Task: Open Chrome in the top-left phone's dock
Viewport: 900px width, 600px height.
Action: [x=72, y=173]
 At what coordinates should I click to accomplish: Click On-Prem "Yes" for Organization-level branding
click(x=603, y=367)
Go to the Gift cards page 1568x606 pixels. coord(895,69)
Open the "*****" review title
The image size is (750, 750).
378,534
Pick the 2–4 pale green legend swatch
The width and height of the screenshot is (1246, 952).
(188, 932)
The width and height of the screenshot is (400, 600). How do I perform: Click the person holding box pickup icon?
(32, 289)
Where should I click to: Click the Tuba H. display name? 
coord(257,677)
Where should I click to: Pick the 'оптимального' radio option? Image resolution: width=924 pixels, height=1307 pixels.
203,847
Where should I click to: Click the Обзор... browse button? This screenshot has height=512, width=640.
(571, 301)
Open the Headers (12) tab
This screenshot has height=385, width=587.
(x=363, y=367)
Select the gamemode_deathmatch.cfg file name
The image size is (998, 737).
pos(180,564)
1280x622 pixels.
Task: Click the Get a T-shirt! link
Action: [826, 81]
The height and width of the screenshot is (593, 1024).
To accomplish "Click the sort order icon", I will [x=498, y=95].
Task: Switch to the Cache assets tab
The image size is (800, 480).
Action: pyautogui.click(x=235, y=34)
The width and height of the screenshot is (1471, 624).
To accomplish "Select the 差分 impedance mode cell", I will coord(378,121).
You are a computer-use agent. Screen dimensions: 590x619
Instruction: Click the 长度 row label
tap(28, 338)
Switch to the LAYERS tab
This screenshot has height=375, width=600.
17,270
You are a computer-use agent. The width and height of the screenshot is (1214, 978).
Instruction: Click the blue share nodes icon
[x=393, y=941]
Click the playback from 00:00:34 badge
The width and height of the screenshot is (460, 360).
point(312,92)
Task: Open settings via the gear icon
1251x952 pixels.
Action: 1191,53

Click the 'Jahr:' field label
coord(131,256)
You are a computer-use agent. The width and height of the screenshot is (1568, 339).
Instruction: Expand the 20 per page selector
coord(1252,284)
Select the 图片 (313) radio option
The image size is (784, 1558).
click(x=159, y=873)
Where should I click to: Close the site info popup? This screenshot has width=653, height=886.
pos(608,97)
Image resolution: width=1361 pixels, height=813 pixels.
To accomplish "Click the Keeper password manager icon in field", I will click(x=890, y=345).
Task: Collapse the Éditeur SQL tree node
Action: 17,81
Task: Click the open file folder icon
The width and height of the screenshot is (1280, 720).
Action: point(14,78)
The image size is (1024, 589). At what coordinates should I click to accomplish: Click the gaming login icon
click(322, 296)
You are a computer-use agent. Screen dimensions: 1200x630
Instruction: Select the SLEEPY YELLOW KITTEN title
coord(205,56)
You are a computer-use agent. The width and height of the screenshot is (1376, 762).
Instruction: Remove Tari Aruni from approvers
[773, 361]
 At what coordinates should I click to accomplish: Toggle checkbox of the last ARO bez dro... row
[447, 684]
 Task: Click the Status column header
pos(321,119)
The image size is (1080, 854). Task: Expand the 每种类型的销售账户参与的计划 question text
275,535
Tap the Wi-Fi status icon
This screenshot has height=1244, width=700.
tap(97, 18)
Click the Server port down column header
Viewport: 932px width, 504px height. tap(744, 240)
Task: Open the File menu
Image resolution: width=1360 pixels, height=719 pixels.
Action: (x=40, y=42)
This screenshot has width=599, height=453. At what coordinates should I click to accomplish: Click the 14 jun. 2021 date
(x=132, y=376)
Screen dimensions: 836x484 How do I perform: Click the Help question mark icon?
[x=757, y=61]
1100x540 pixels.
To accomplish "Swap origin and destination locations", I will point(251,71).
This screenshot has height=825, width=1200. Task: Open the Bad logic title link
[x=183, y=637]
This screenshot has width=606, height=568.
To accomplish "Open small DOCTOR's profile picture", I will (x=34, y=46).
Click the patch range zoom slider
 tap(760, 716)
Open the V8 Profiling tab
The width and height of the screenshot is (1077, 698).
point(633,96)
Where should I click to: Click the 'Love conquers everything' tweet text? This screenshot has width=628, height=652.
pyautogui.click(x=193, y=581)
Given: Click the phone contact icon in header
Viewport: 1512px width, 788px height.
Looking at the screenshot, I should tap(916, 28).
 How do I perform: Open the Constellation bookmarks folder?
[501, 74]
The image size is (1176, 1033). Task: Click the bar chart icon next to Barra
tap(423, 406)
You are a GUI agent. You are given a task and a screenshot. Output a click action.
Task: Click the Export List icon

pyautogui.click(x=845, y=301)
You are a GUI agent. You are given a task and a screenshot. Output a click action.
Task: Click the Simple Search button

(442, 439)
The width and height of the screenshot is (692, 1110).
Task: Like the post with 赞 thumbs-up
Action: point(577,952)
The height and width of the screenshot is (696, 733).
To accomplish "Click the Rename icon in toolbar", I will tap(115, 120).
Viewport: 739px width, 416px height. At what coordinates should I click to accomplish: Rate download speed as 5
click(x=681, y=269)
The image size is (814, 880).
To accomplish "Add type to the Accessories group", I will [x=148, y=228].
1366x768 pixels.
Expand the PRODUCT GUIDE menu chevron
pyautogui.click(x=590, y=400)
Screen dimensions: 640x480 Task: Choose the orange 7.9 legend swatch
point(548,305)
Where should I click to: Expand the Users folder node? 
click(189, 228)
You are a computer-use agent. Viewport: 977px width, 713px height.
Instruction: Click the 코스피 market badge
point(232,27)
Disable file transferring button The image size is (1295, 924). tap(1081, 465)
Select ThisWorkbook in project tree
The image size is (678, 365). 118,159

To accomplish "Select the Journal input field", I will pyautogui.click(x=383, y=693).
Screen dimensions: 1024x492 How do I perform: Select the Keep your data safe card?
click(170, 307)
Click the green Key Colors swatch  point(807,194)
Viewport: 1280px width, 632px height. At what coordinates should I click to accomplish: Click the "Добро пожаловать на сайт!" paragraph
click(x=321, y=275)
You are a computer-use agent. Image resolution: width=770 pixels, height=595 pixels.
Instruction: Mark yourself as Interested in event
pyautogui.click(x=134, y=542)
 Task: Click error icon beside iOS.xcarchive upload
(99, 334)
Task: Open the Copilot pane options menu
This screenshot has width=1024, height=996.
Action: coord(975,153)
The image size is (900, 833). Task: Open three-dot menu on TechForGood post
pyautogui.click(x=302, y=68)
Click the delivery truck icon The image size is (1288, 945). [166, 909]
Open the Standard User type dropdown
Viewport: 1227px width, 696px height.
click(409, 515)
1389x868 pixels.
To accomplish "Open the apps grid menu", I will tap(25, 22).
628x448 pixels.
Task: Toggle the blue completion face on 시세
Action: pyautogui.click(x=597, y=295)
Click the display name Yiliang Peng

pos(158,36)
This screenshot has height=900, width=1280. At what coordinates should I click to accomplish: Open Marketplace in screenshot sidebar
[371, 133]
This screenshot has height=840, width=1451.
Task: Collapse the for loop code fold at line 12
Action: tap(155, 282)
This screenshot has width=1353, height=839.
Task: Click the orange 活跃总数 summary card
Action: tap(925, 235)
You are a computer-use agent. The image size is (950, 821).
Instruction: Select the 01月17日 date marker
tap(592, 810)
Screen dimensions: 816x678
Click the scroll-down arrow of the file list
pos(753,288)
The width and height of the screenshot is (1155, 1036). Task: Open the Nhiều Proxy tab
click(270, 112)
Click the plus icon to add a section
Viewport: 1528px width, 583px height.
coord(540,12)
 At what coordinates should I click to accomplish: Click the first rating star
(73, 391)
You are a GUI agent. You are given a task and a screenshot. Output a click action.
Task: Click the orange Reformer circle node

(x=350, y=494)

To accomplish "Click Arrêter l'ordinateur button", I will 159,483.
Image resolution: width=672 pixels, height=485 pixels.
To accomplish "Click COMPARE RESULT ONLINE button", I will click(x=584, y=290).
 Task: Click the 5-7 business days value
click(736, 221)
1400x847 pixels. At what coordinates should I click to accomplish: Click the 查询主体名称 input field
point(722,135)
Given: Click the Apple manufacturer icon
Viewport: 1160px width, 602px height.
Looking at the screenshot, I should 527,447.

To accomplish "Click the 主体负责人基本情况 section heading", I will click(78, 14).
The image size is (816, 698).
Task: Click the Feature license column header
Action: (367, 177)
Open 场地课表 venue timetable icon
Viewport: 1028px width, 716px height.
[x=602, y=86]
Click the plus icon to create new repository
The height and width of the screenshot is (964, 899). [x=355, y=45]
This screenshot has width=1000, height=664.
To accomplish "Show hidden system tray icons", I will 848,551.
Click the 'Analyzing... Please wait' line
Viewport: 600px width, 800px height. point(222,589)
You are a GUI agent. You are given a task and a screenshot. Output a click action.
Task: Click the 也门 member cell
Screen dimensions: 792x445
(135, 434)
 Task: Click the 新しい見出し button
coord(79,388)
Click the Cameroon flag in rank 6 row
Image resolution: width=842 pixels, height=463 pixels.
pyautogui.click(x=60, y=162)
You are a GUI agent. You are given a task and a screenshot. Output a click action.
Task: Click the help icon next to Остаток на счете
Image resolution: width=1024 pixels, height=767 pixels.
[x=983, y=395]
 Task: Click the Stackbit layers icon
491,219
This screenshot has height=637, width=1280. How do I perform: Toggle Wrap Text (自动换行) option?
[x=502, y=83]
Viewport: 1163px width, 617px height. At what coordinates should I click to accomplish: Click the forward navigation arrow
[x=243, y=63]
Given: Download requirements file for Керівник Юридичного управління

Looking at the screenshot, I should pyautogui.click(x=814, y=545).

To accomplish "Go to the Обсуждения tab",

- - - - - - -

#### [Work task]
Check each line of the records for the word "phone", then state how many lines have it, as a number only.

#### [Worked solution]
2